Chronic myelogenous leukemia, or CML, is a type of slow-progressing cancer of the white blood cells. CML starts in the bone marrow where white blood cells are produced. White blood cells are part of the immune system and help to fight off infection.
CML is almost always associated with a chromosomal abnormality called the Philadelphia chromosome. The Philadelphia chromosome produces a gene called BCR-ABL which, in turn, produces a protein that causes too many stem cells to develop into white blood cells. Unlike other blood cells, these new, diseased white blood cells don't die off, instead they accumulate in the body. Eventually these diseased cells crowd out other healthy blood cells and damage the bone marrow, spleen, liver and blood, and then spread to other parts of the body.
CML is highly treatable when detected in the first phase of the disease, call the chronic phase. There is no cure for CML. But targeted therapy drugs such as imatinib (Gleevec), dasatinib (Sprycel) and nilotinib (Tasigna) are highly successful in putting the disease into remission for an indefinite period of time.
What causes CML?
CML occurs when something goes wrong in the genes of the blood cells, but doctors aren't sure what initially triggers CML to develop. About 90 percent of patients with CML have developed an abnormal chromosome in their blood cells called the Philadelphia chromosome. Doctors aren't sure what causes this abnormal chromosome.
"This chromosomal abnormality probably happens in people all the time and is recognized as an abnormality and deleted," says Matt Kalaycio, MD, director of the Chronic Leukemia and Myeloma Program at the Cleveland Clinic. "But for whatever reason, in some people, it happens and it stays."
High doses of radiation, such as those from cancer treatment, may lead to the development of CML. However, most people who receive radiation treatment for cancer do not develop CML and most people with CML have not been exposed to high doses of radiation. Dental and medical x-rays have not been linked to CML.

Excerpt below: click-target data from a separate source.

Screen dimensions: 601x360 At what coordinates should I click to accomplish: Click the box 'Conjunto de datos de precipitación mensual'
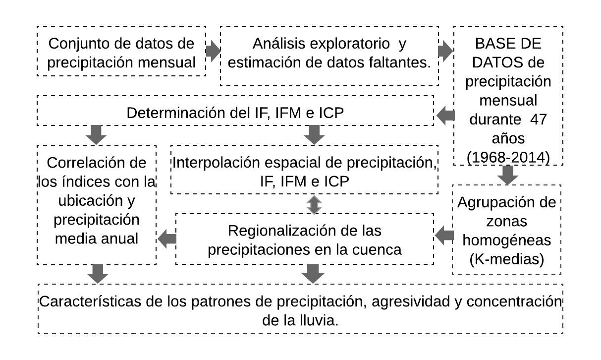121,51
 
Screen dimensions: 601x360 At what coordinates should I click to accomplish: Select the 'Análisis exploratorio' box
329,56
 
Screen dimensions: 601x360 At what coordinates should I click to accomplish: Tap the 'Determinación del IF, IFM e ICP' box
235,111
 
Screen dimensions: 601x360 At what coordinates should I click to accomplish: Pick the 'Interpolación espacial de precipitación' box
304,170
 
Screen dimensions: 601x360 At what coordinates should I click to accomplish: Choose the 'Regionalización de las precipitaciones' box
304,239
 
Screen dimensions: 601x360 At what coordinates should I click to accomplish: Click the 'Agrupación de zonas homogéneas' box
506,230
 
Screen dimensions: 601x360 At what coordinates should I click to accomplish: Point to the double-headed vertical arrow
314,204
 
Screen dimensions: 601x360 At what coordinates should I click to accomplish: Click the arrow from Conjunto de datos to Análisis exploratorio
213,51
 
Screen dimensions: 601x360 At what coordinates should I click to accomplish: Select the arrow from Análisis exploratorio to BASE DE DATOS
445,51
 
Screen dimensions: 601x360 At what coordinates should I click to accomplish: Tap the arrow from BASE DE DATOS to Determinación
445,116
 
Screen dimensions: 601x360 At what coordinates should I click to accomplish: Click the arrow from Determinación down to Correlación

What is the Philadelphia chromosome?
Named after the city in which it was discovered, the Philadelphia chromosome is a chromosome that develops because of an abnormality in the cells. It is formed when a section of chromosome 9 switches places with a section of chromosome 22, creating an extra-long chromosome 9 and an extra-short chromosome 22. The extra-long chromosome 22 is the Philadelphia chromosome.

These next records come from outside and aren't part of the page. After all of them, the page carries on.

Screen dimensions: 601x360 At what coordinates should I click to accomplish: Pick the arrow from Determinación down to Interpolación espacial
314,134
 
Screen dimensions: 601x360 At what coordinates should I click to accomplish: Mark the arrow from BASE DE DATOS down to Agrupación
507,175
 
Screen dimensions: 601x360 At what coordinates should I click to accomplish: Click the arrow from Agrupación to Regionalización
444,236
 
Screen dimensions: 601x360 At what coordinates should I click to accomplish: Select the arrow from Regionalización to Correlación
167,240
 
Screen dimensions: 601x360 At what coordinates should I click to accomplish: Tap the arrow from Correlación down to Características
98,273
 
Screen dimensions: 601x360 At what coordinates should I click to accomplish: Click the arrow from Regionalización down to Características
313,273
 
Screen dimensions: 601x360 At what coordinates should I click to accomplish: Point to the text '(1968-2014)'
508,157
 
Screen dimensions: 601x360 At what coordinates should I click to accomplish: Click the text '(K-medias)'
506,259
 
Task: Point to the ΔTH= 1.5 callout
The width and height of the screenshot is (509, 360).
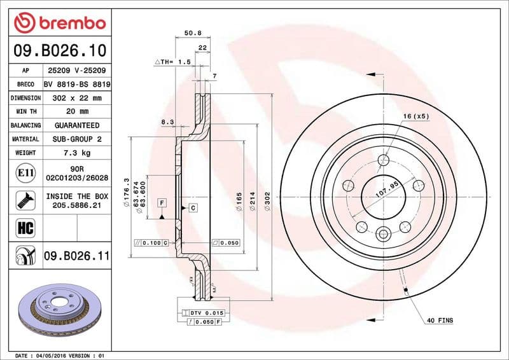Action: coord(173,62)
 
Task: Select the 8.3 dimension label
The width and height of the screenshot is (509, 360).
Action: coord(168,121)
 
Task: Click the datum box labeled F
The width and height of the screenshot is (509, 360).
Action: coord(162,203)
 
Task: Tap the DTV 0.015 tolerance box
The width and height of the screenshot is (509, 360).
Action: coord(203,314)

The Philadelphia chromosome produces a new gene called BCR-ABL (BCR comes from the original chromosome 22 and ABL comes from the original chromosome 9). The BCR-ABL gene instructs the blood cells to produce too much of a certain enzyme called tyrosine kinase. Tyrosine kinase causes blood stem cells (which are different from embryonic stem cells) to produce too many white blood cells. These new white blood cells are not like normal cells in that they grow out of control and do not die as they should. This crowds out healthy blood cells, leading to damage to the bone marrow. Eventually the diseased blood cells infect other areas of the body.
Is CML hereditary?
No, CML is not hereditary, meaning it cannot be passed from parent to child. The Philadelphia chromosome is limited to cells in the blood. "Blood cells are not passed from mother to fetus," says Dr. Kalaycio.
How common is the disease?
CML is rare, affecting one to two out of every 100,000 people, most often middle-aged adults, and makes up 7 - 20 percent of total leukemia cases. CML rarely occurs in children. The National Cancer Institute estimated that just over 5,000 new cases of CML were diagnosed in 2009, and that approximately 22,500 people are living with CML in the United States.
Why is CML more common in adults than children?
Though scientists aren't exactly sure, time, in terms of advanced age, probably explains why CML occurs more often in adults than children. Because CML is caused by a chromosomal abnormality, the probability that an abnormality will occur increases each time the genes replicate, explains Dr. Kalaycio. An adult's genes have replicated millions of more times than a child's genes and therefore have a higher likelihood of developing the abnormality.